• Required work
List each line of the data that holds the string "agent", please.

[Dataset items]
-.-.-
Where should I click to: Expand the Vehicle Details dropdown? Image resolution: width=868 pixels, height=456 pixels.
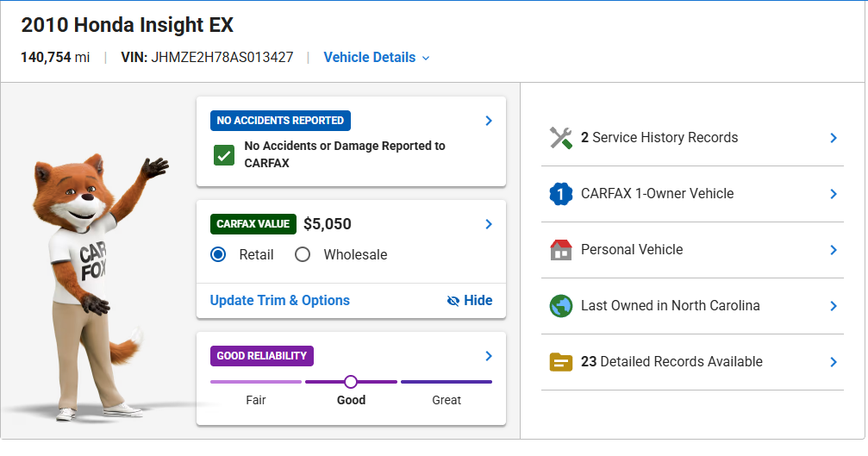click(x=377, y=58)
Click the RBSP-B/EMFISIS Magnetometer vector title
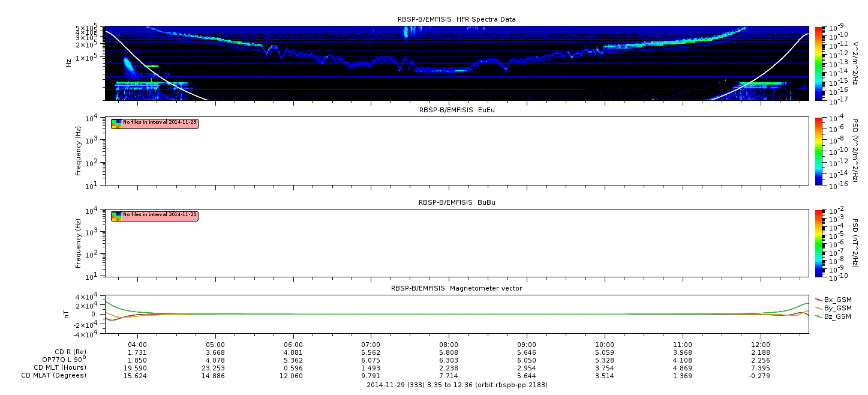Viewport: 868px width, 395px height. point(456,288)
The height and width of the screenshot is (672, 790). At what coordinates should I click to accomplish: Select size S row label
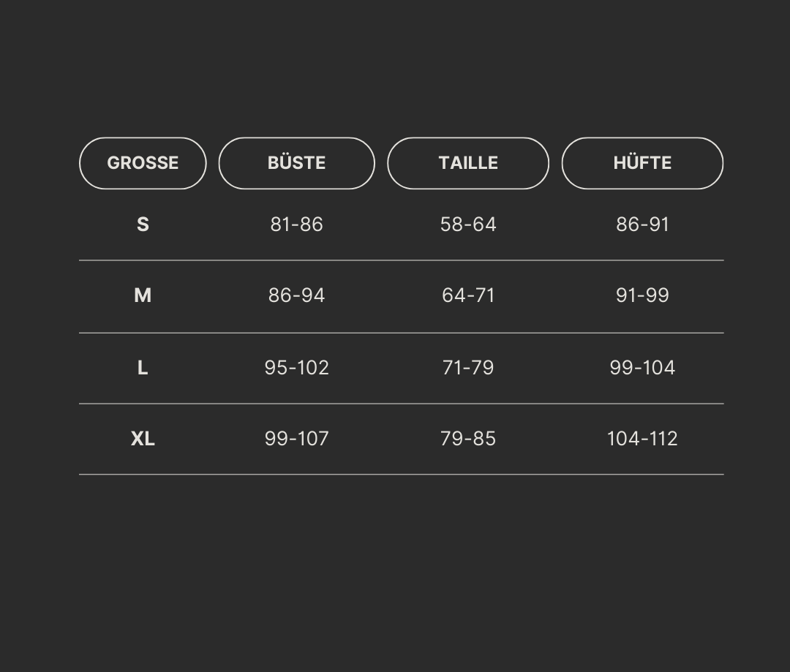coord(143,224)
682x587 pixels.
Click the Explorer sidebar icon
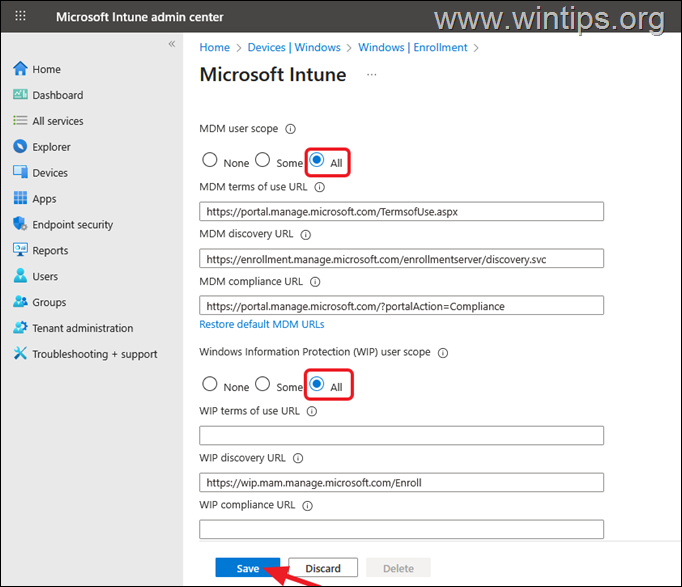(x=20, y=147)
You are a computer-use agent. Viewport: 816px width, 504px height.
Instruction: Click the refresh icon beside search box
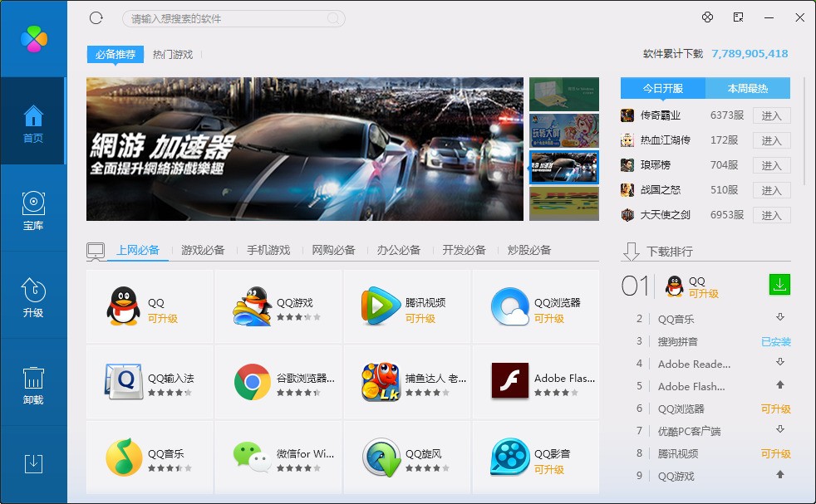click(x=96, y=18)
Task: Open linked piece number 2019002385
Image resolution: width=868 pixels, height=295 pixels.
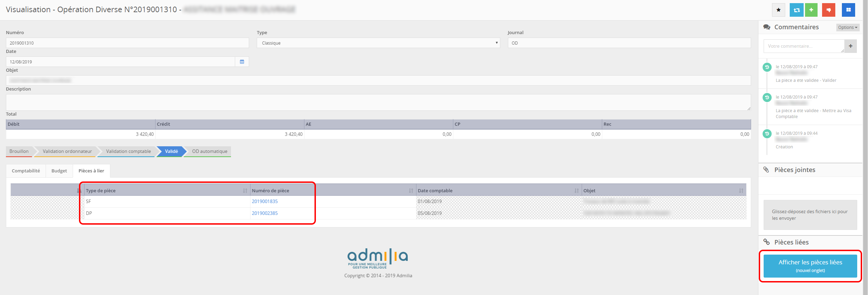Action: tap(264, 213)
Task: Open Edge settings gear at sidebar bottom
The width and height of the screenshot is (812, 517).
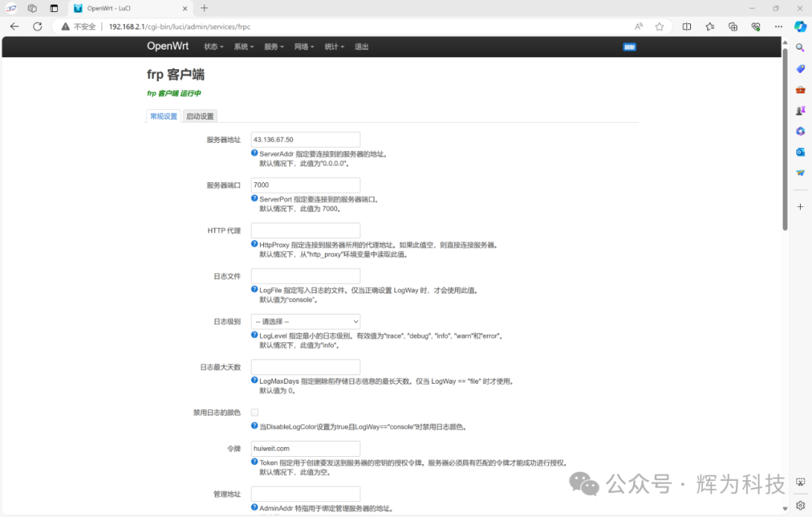Action: pos(799,506)
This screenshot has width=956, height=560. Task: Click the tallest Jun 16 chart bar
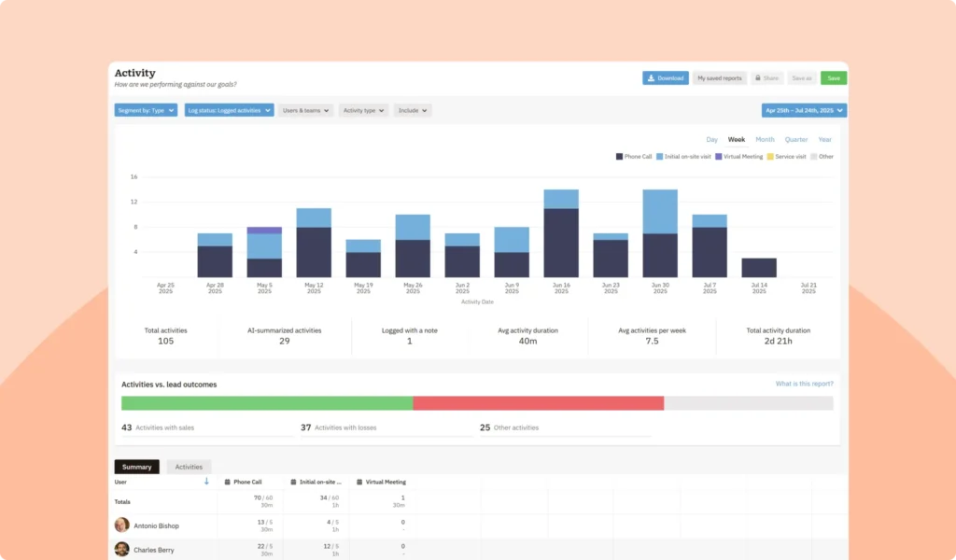click(561, 233)
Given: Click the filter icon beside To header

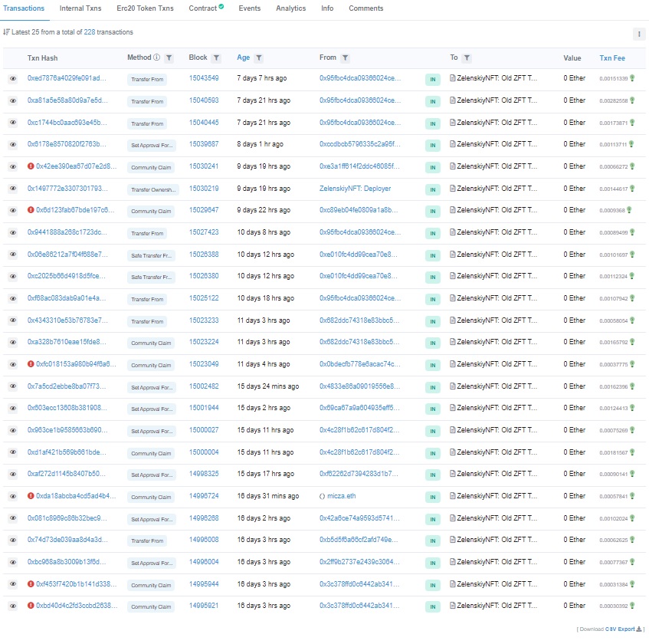Looking at the screenshot, I should [x=467, y=58].
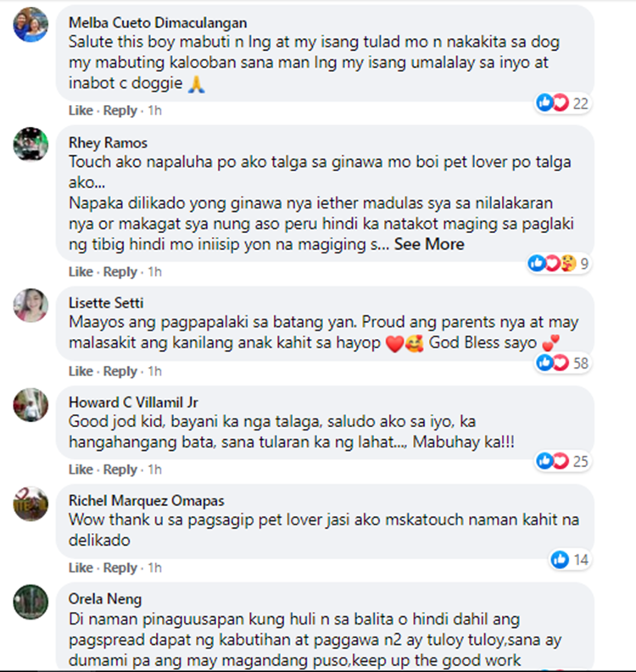Open Richel Marquez Omapas's profile name link

coord(146,501)
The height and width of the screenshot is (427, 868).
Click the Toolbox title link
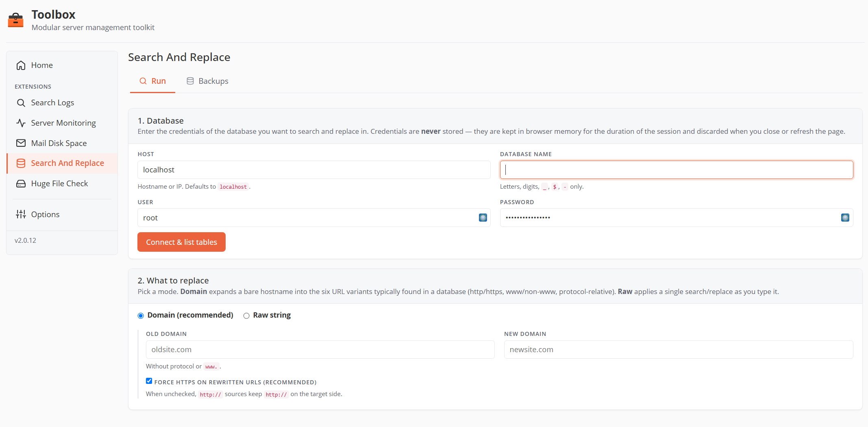click(x=53, y=15)
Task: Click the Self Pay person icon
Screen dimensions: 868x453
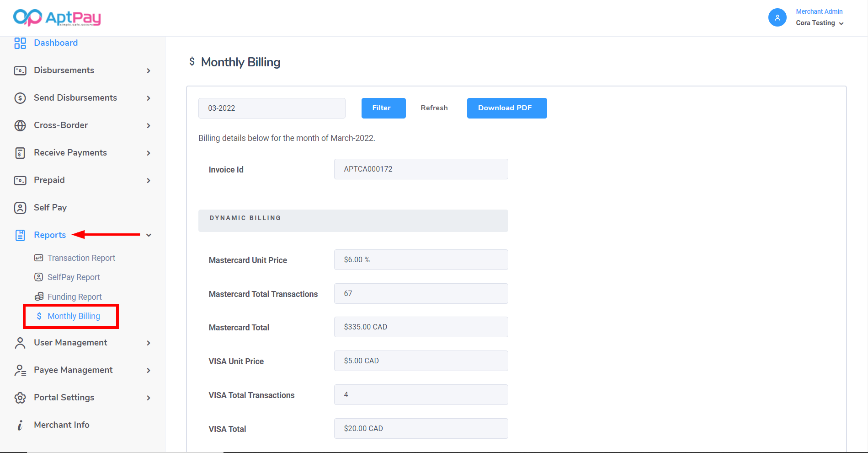Action: click(20, 208)
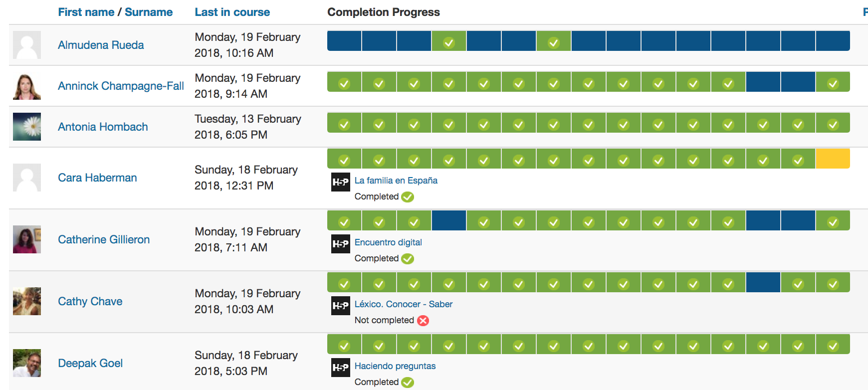Screen dimensions: 868x390
Task: Open Anninck Champagne-Fall's profile
Action: tap(121, 86)
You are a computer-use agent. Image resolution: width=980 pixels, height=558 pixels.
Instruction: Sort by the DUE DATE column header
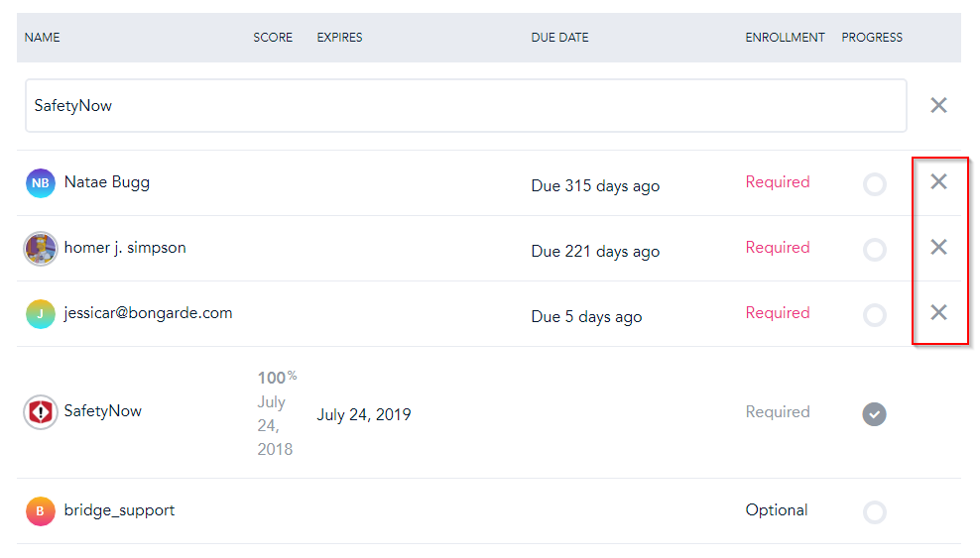pyautogui.click(x=559, y=38)
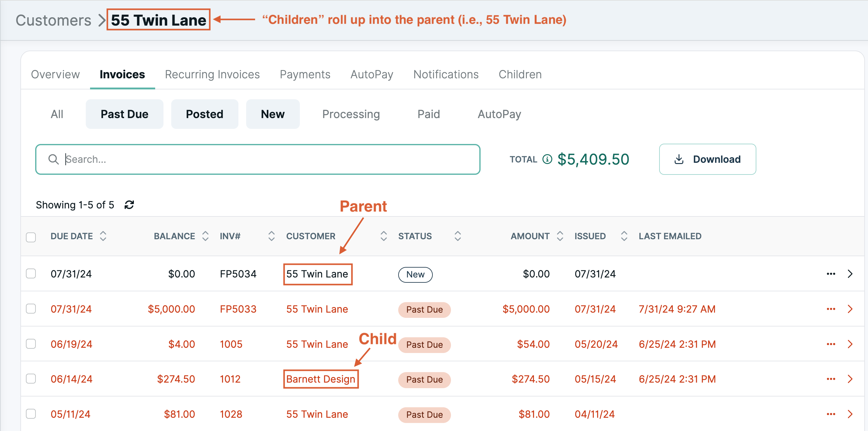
-.-.-
• Solution for this exercise
You are a computer-use agent. Viewport: 816px width, 504px height.
You are a computer-use agent. Image resolution: width=980 pixels, height=558 pixels.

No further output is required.